Text passage
Most Texans already know that the state’s fortunes were and are fueled by oil and natural gas. What many don’t realize, however, is just how much the future of the Lone Star State will be powered by renewable energy. With the Green Energy in Texas series, we will explore various aspects of the green energy industry and keep you informed on how those changes and innovations might affect your Texas electricity bill.
Solar Panels — The Shocking Inside Story
In our first installment, we looked at the status of solar power in Texas. Because solar panels seem to make electricity in an almost magical way, we’re going to first look at how a basic solar panel makes electricity. No, you won’t need your chemistry text books. It’s so simple that it’s…well…illuminating.
And while there’s been lots of buzz over solar panel prices going down in recent years, it’s helpful to understand how that story comes from the cost of the silicon that makes solar cells.
How Do Solar Panels Work?
A solar panel is composed individual solar cells. Each cell is a sandwich made from a polycrystalline silicon wafer that has been treated with a thin N-type coating (called “doping”) that changes the polarity to negative and wire contact is installed there. The top of the waffer is then coated with anti-reflective coating. the back of the wafer then gets a coating of aluminized conducting material which gives that side a positive polarity and the positive wire contact is put on there.
When a photon of light enters the cell, transfers its energy to one of the polycrystalline silicon’s electrons. Now at a higher energy state, the electron breaks loose from its orbit and heads out of the cell through the negative contact with all the other electrons hat have been hit by photons. This movement of all these electrons is an electric current.
An individual solar cell can make .5 volts DC — not even enough to light a single LED. However, when wired in a series, 36 cells can put out between 12 and 17 volts. The more cells, the higher the panel’s wattage output. Some panels with 96 cells can reach up to 400 watts.
What is Polycrystalline Silicon?

Extracted data
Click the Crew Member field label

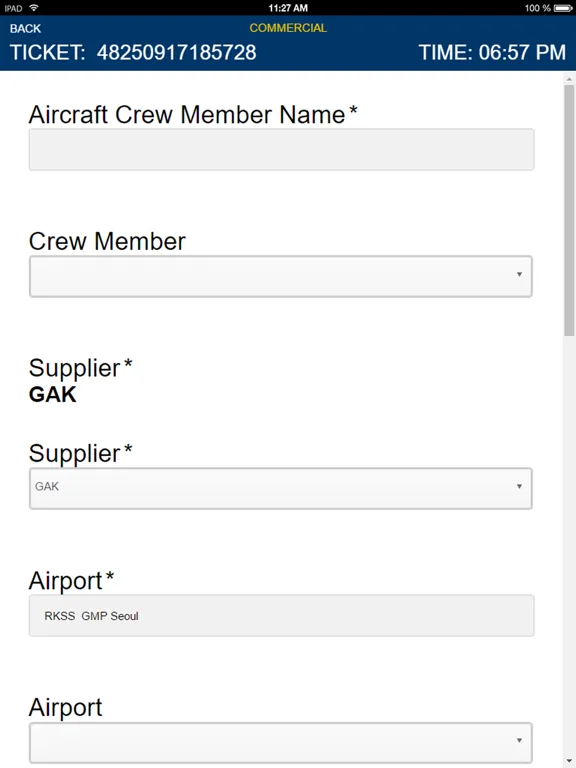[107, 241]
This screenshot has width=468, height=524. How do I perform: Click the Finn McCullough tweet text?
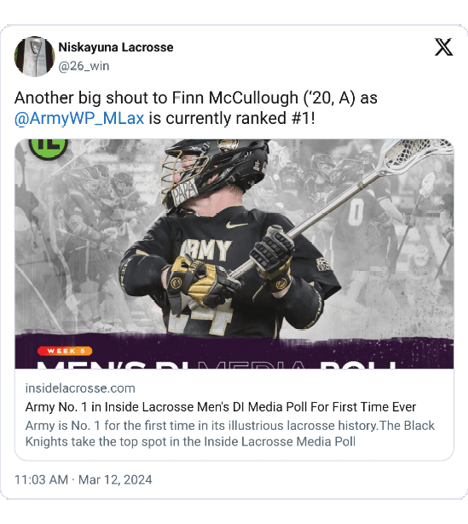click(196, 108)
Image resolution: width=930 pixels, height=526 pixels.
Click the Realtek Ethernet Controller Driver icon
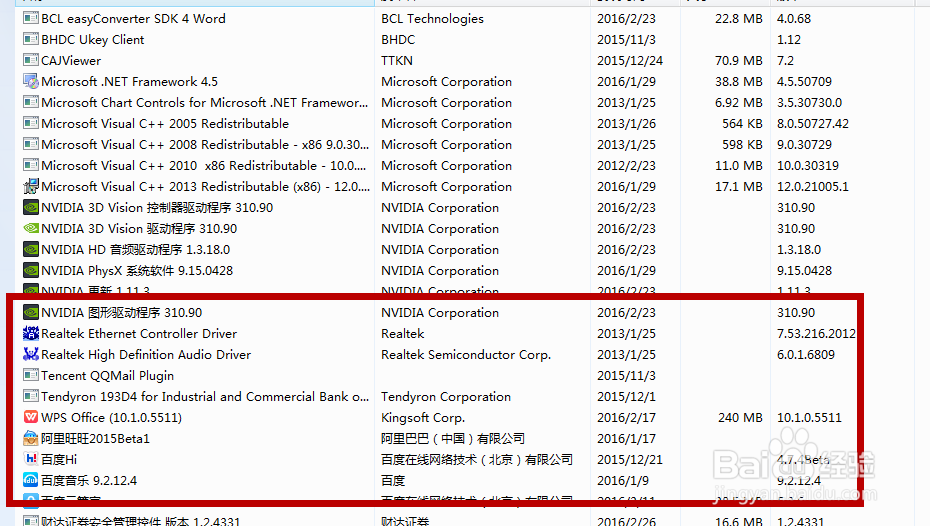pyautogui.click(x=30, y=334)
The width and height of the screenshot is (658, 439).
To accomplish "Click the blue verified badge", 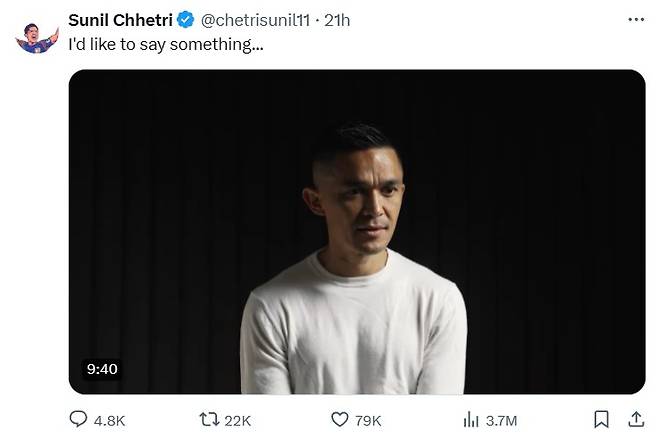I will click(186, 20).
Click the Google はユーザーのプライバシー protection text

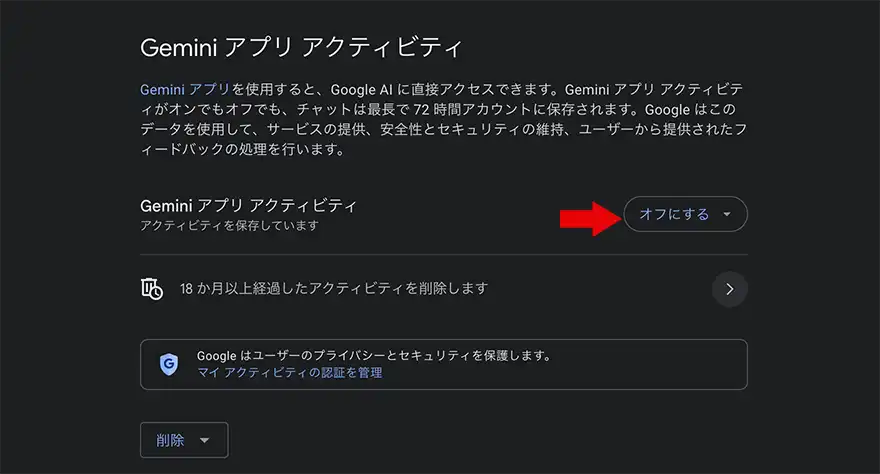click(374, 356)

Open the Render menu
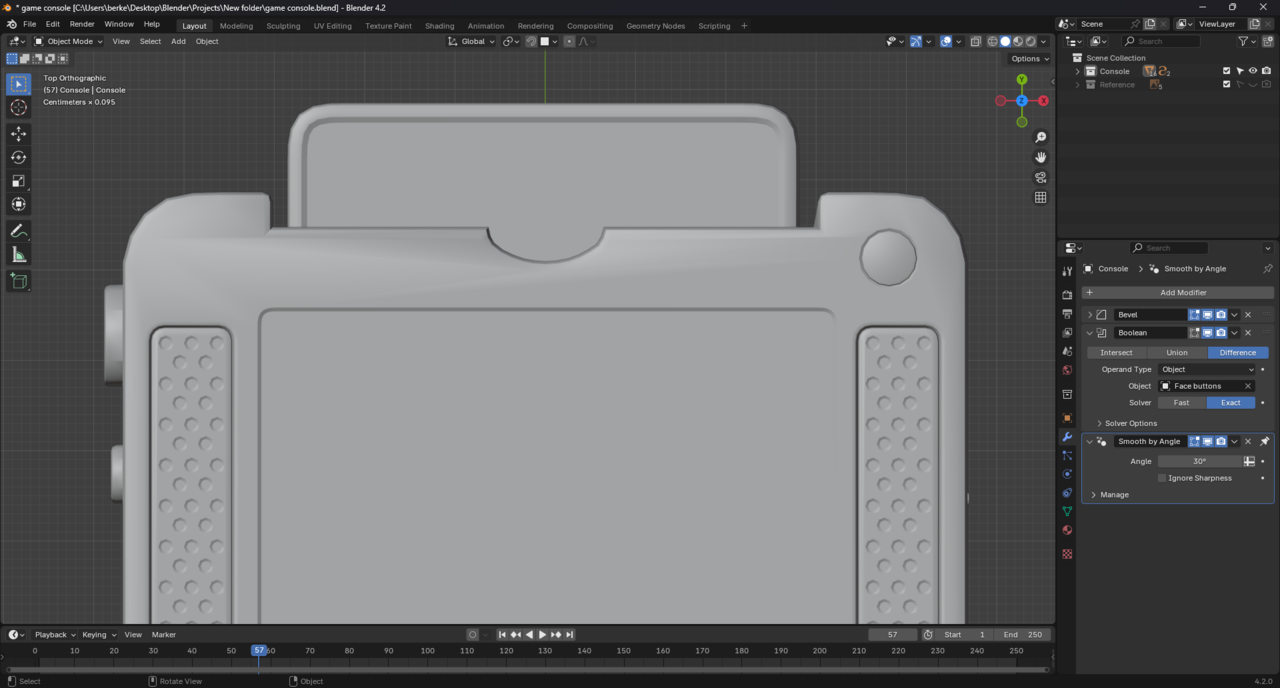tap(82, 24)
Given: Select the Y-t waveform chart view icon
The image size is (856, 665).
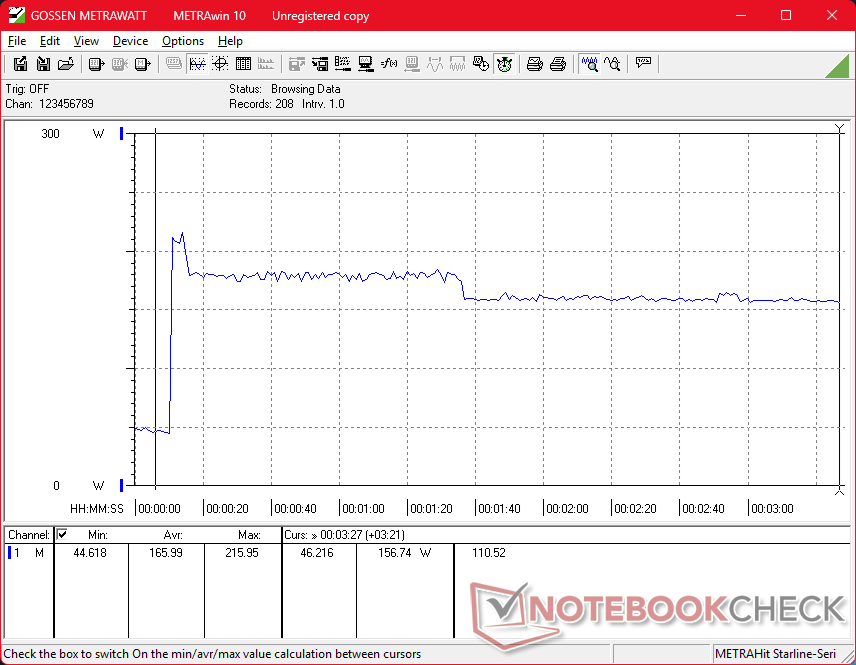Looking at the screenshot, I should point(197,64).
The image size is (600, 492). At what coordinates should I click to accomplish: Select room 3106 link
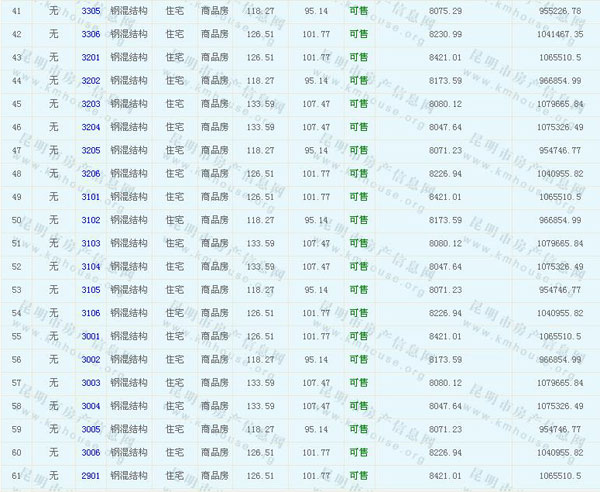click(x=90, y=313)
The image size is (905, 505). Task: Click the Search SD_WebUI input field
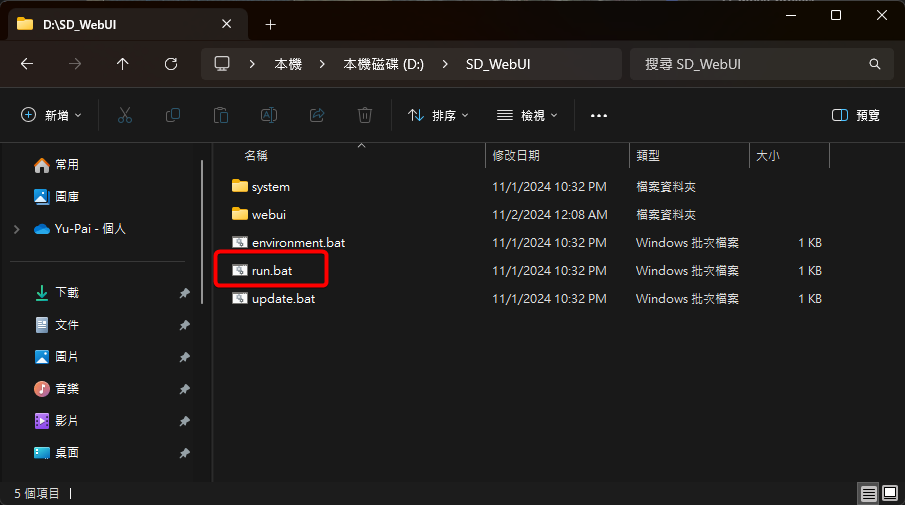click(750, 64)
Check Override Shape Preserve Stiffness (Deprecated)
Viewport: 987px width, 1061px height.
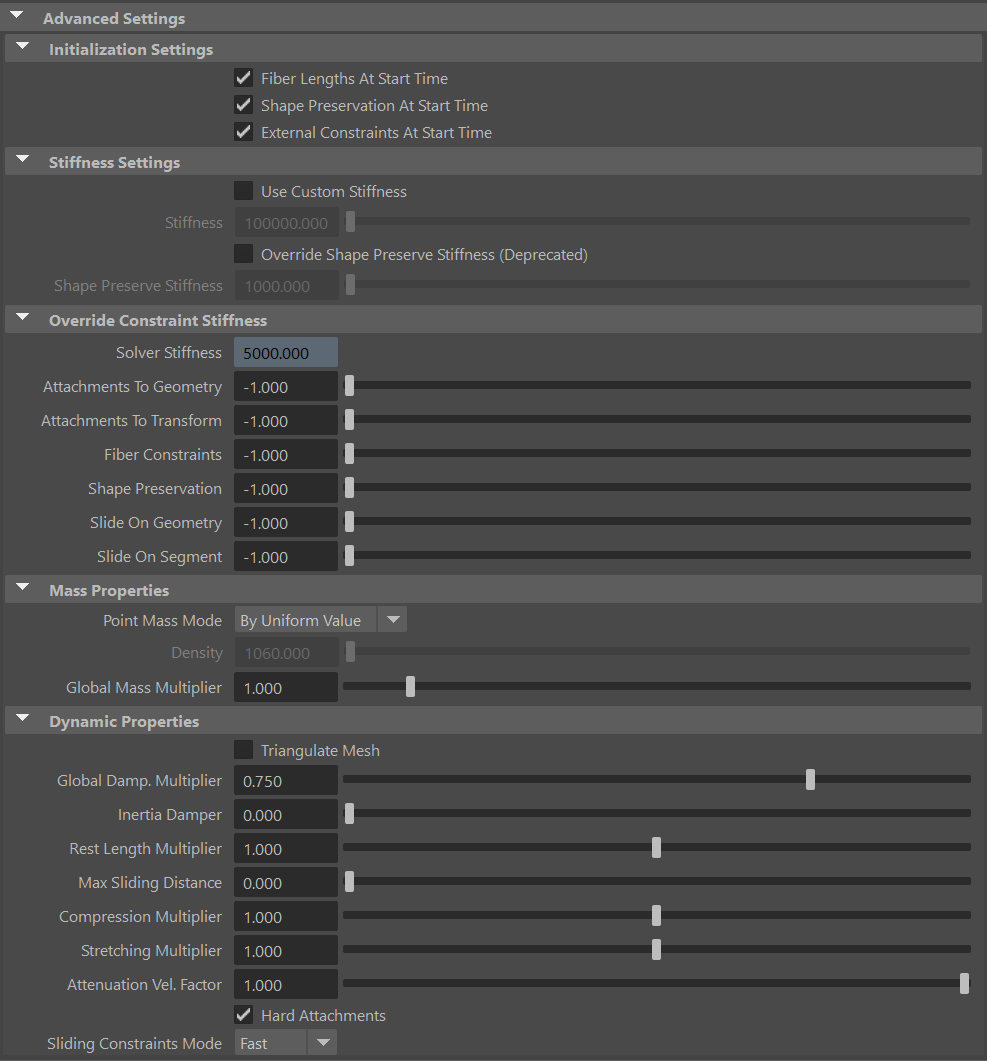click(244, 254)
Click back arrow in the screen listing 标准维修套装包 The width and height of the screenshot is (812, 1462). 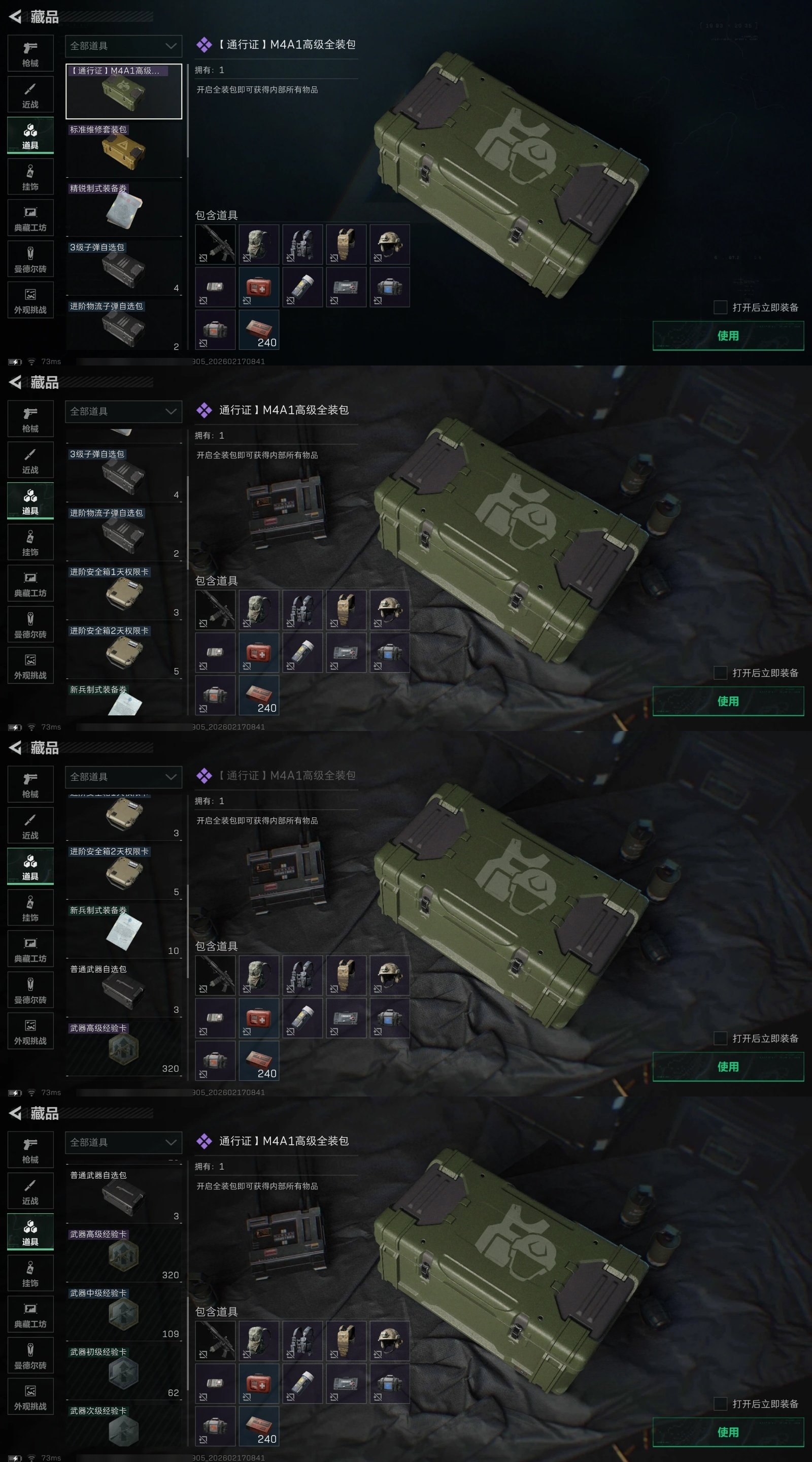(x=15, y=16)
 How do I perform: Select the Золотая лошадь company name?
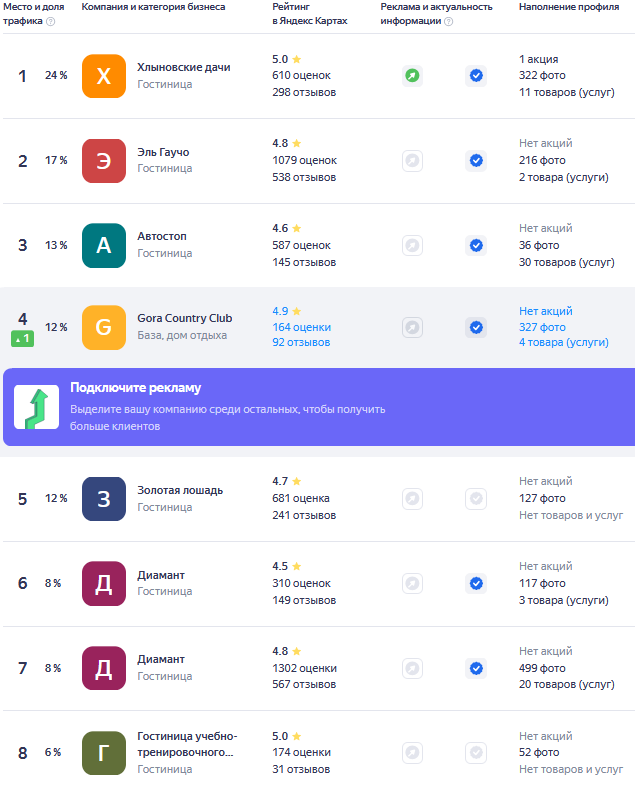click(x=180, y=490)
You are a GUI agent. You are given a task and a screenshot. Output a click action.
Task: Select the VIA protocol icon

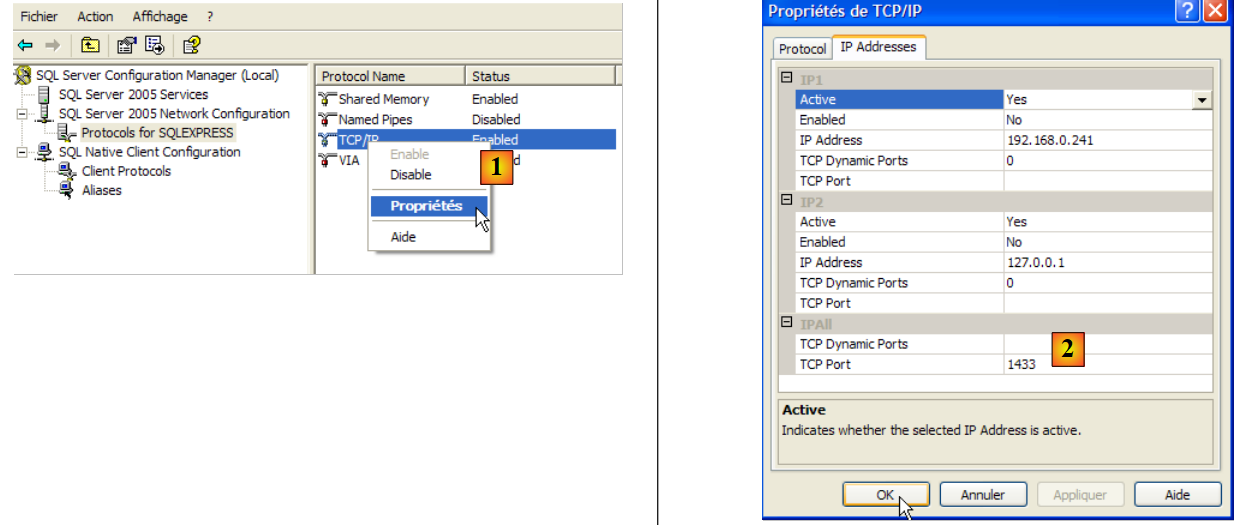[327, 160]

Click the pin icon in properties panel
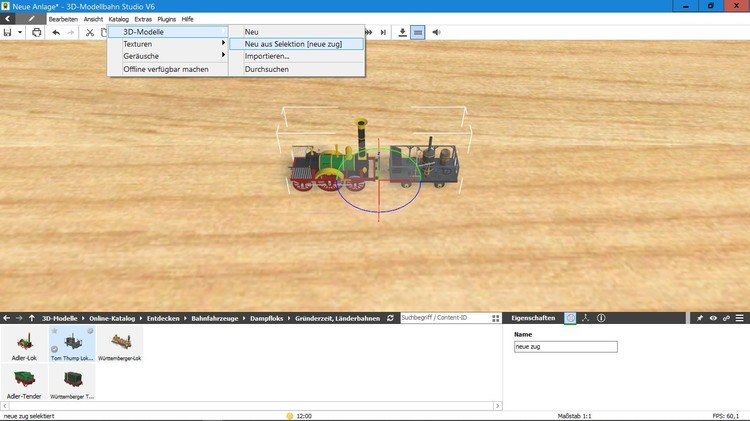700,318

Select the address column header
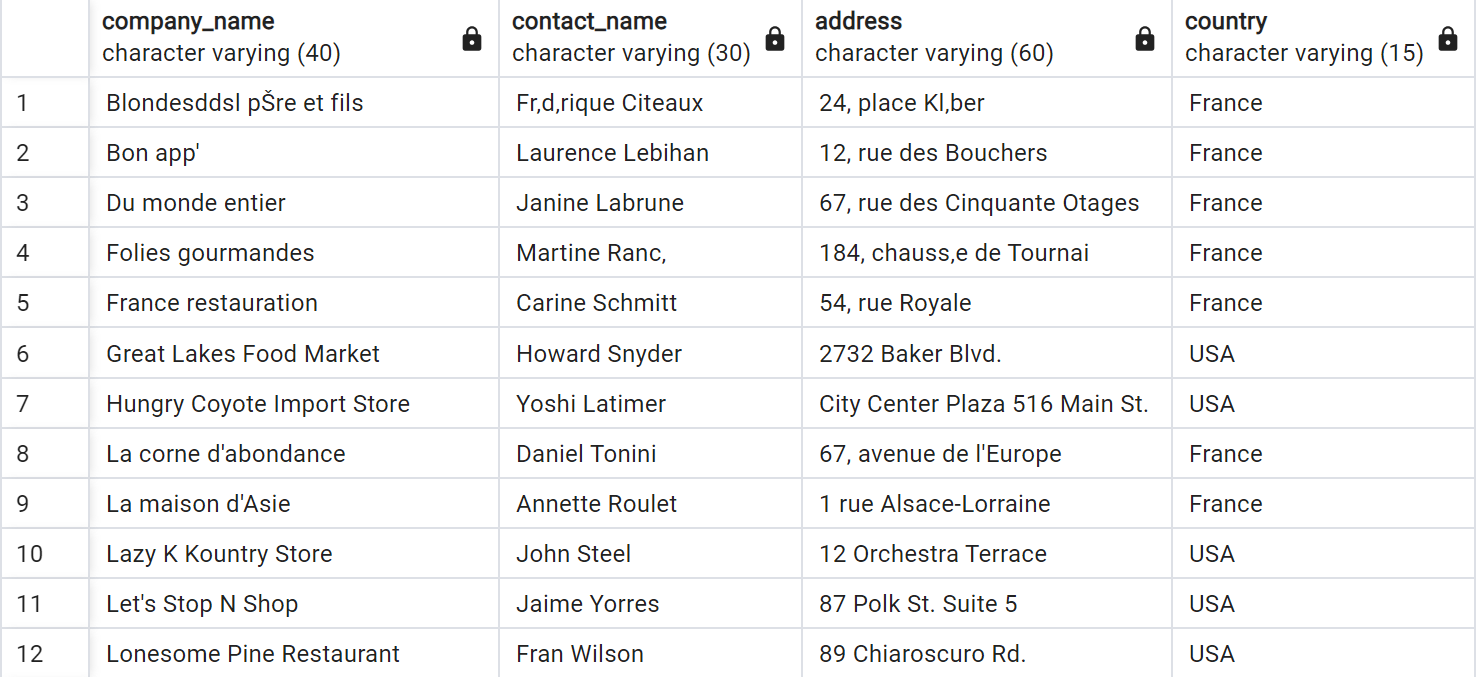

Exercises to complete
• a. In the solar panel text, what voltage in DC can an individual solar cell make?
• b. According to the solar panel text, why does the back of the wafer in a solar cell have a positive polarity? Answer in one to three sentences.
• c. In the solar panel text, give the passage from "A solar panel" to "put on there." again, substituting "conductive aluminum paste" for "aluminized conducting material".

Activity answers
• a. .5 volts DC

• b. The back of the wafer gets a coating of aluminized conducting material. That coating gives that side a positive polarity, and the positive wire contact is put there.

• c.
A solar panel is composed individual solar cells. Each cell is a sandwich made from a polycrystalline silicon wafer that has been treated with a thin N-type coating (called “doping”) that changes the polarity to negative and wire contact is installed there. The top of the waffer is then coated with anti-reflective coating. the back of the wafer then gets a coating of conductive aluminum paste which gives that side a positive polarity and the positive wire contact is put on there.